> **WHAT YOU HAVE TO DO**:
Could you please return each line of the data that has the word "agent"?

> **MATERIAL TO PROCESS**:
┌──
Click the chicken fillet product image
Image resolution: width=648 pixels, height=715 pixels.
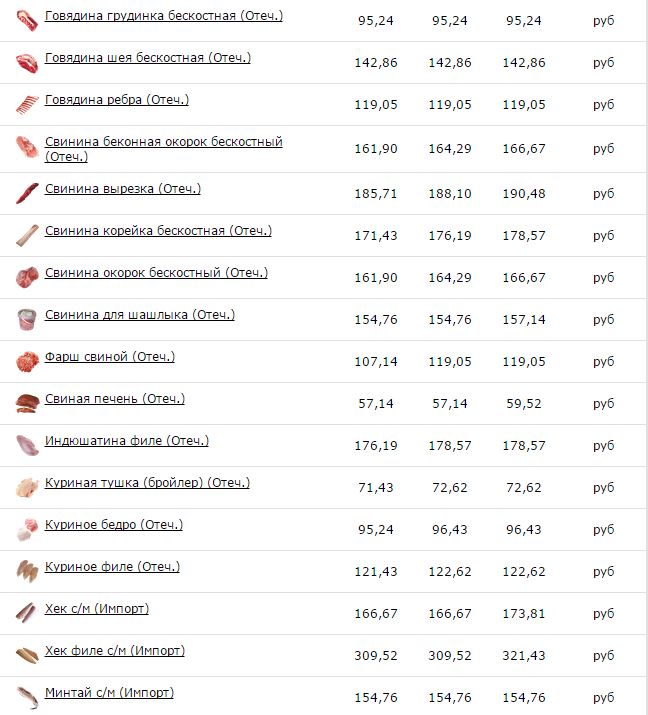click(x=27, y=571)
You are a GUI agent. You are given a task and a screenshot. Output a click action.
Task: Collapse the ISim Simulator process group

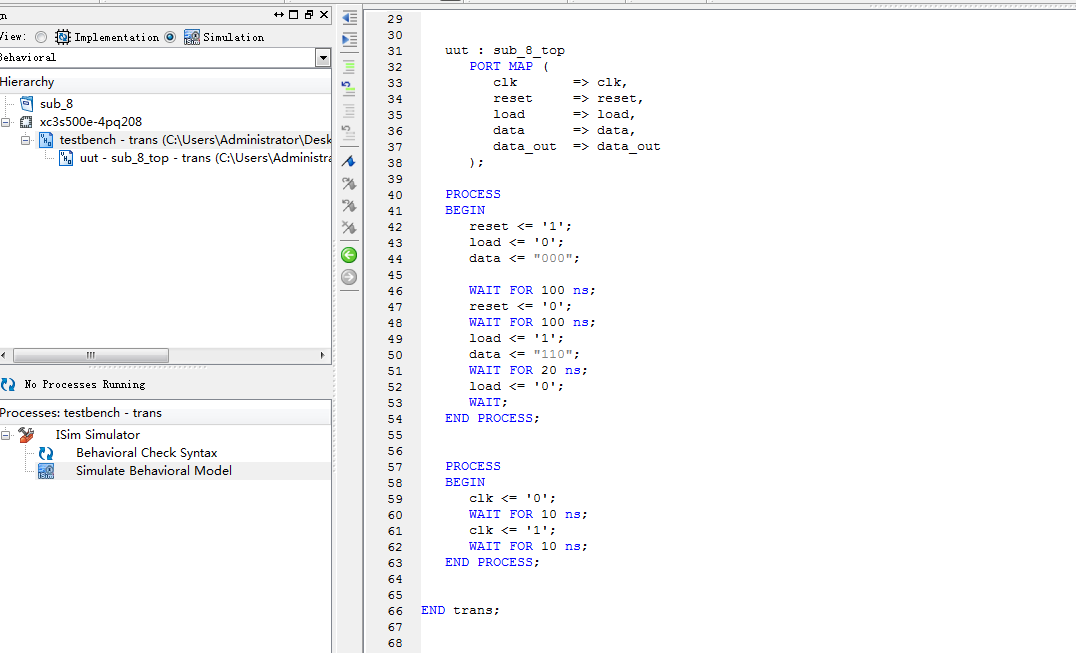coord(6,435)
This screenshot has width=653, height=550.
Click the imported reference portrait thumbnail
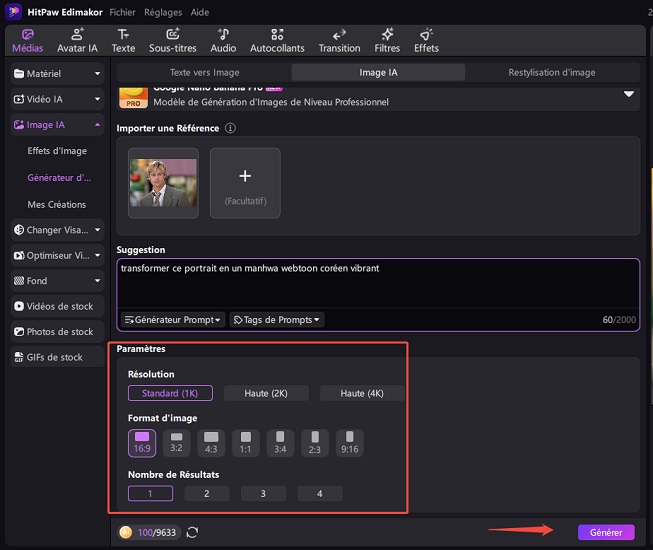point(163,182)
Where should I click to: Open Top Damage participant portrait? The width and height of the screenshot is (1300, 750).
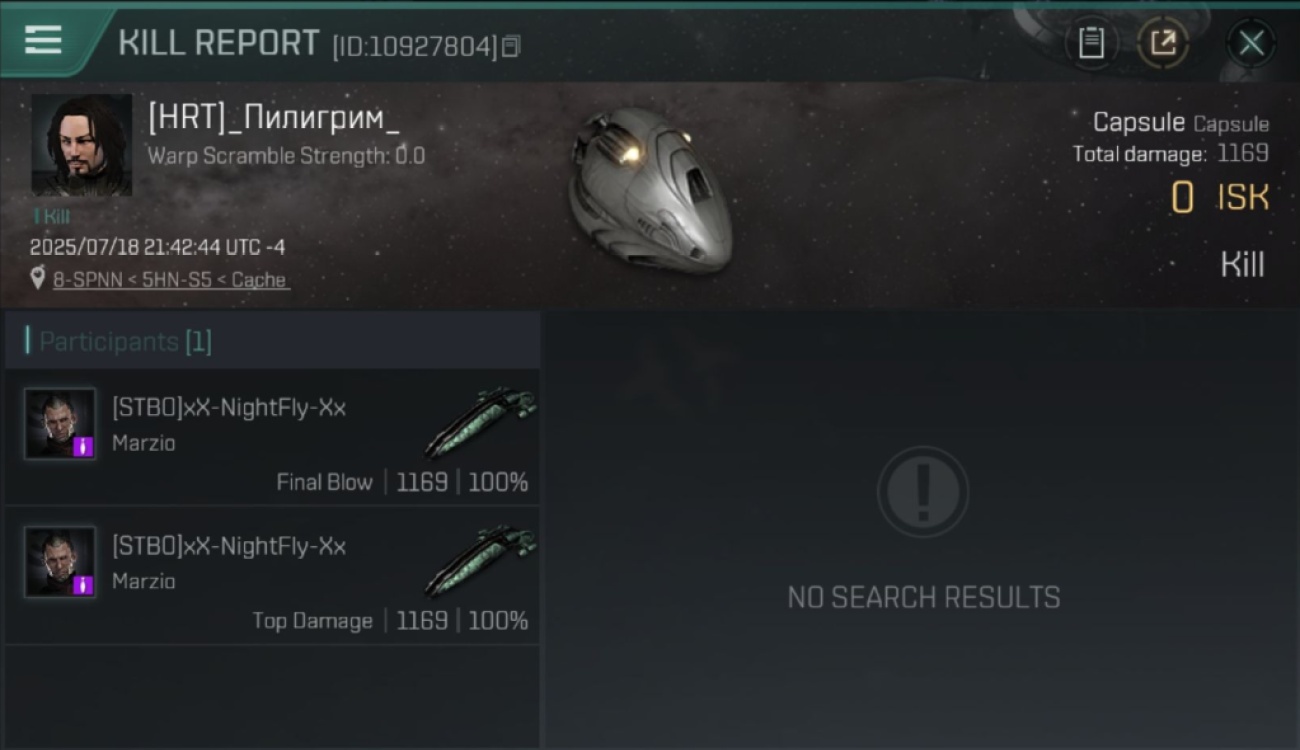point(60,562)
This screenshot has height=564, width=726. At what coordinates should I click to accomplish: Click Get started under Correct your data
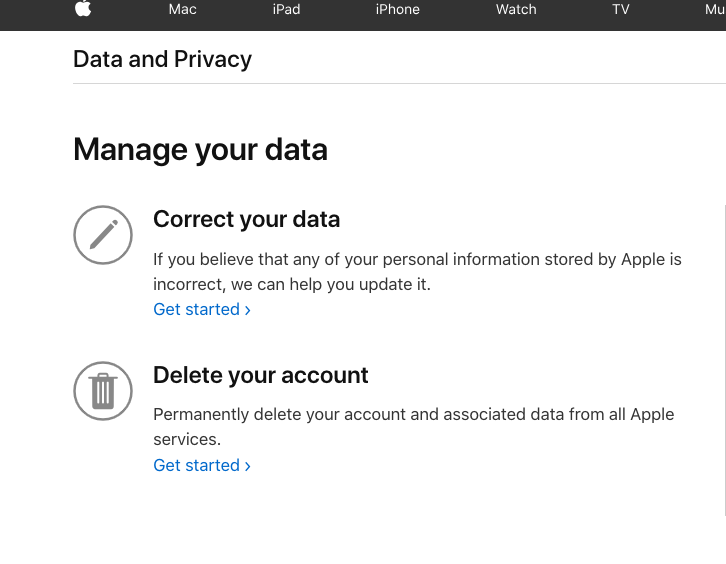coord(196,309)
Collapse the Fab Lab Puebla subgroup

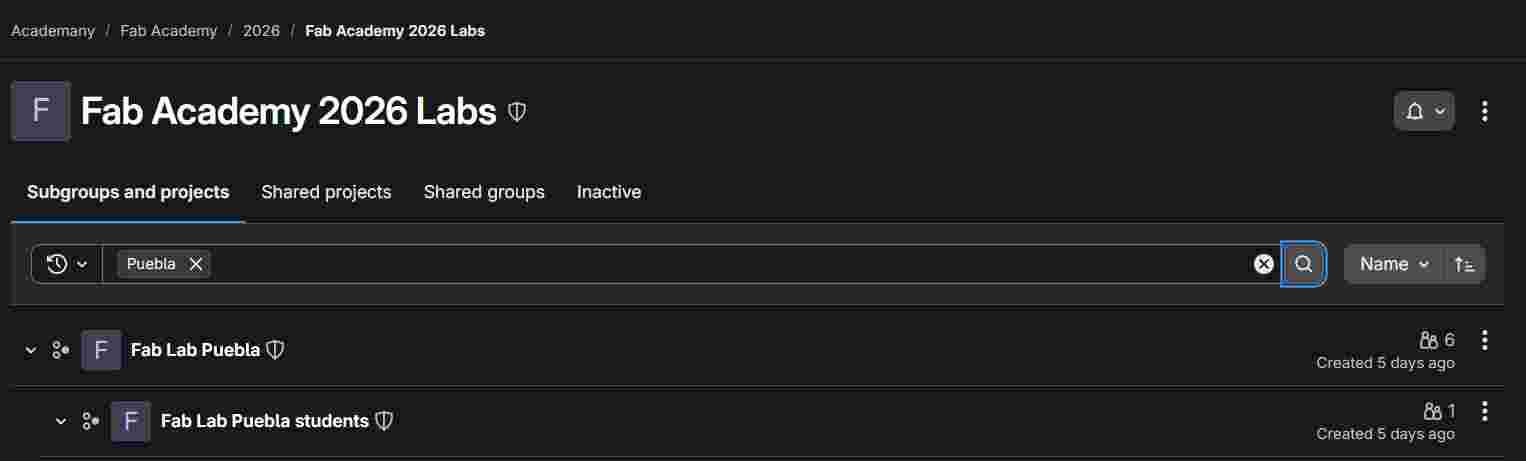tap(31, 350)
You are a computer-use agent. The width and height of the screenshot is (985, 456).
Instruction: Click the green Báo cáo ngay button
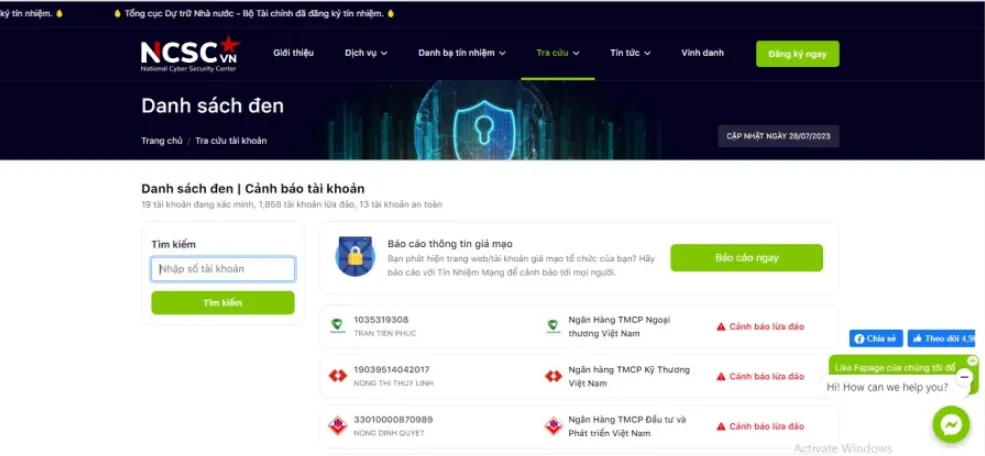[746, 258]
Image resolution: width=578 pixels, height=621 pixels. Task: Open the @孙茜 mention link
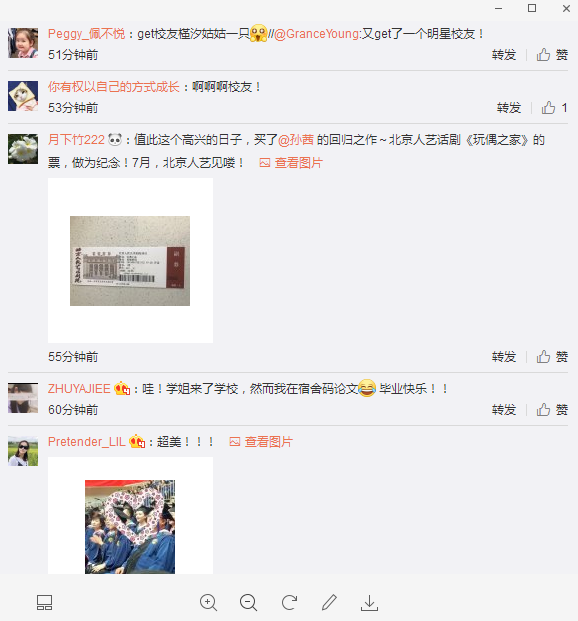pyautogui.click(x=296, y=140)
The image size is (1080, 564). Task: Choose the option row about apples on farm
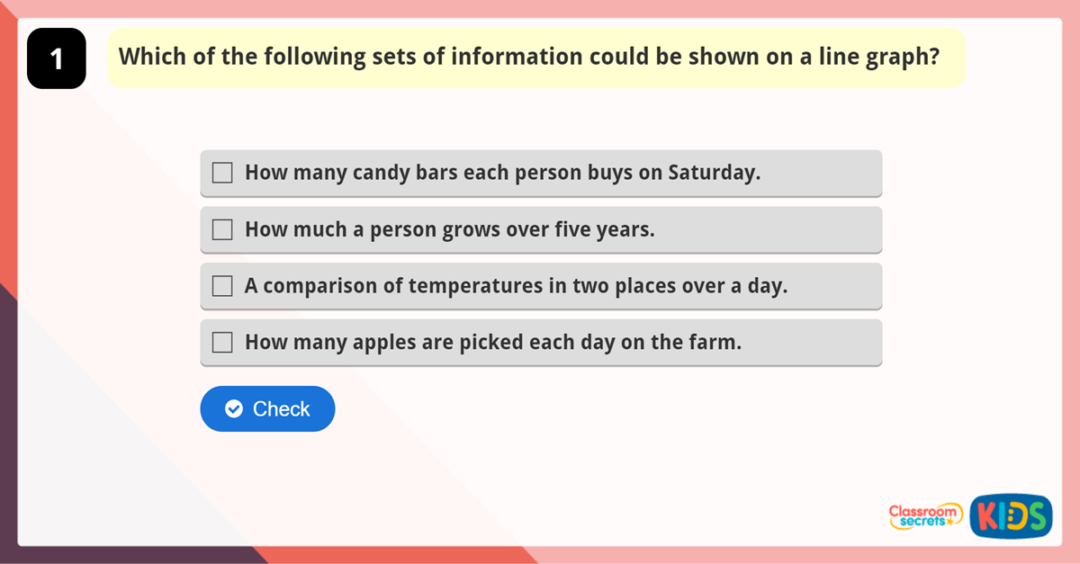(x=541, y=342)
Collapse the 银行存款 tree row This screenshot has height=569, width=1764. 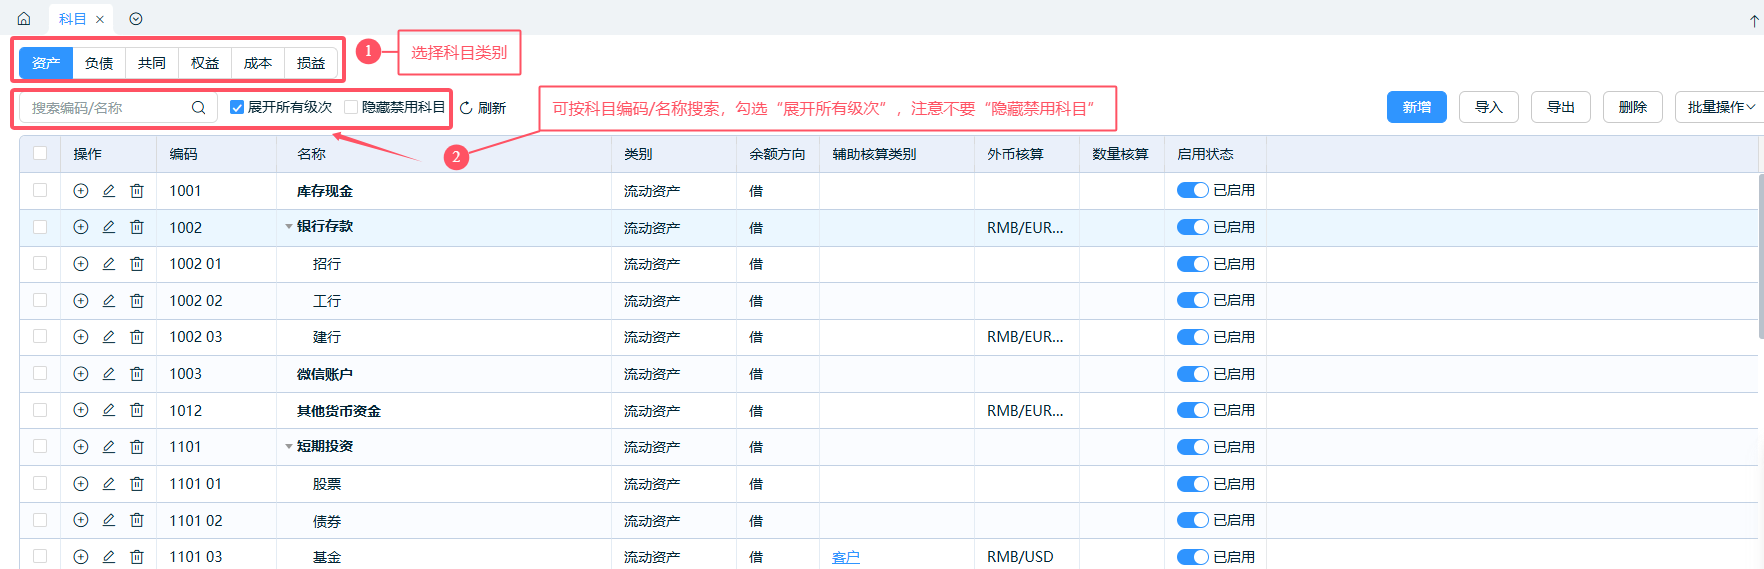pos(289,227)
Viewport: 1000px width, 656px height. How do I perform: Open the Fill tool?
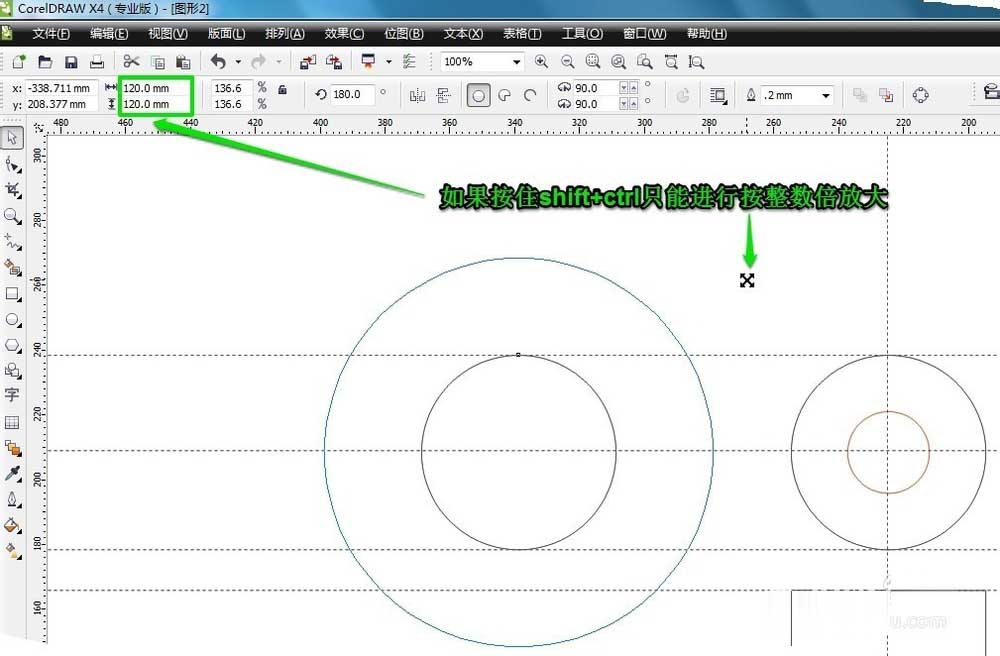coord(13,526)
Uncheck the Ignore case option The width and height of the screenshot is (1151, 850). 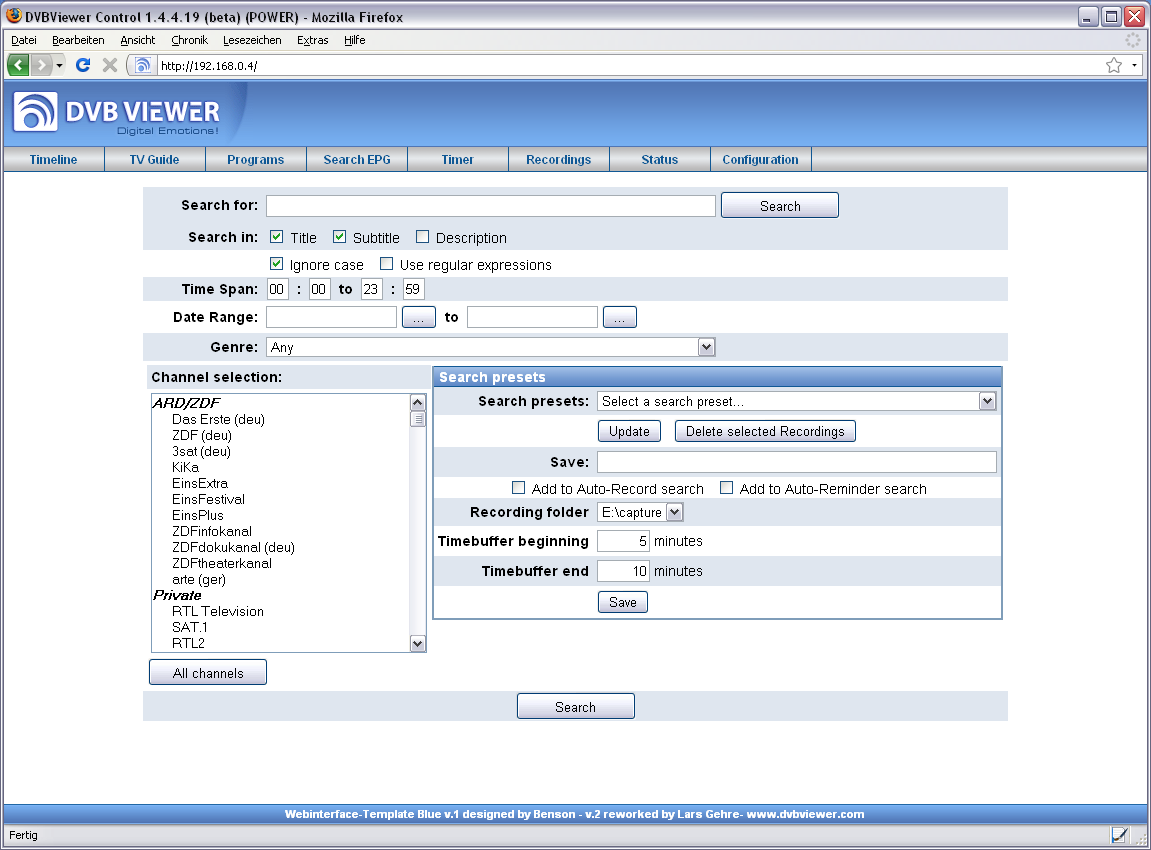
└──
> **OUTPUT FOR THIS EXERCISE**:
You are a GUI agent. You are given a task and a screenshot. Output a click action.
You are a computer-use agent. The width and height of the screenshot is (985, 456).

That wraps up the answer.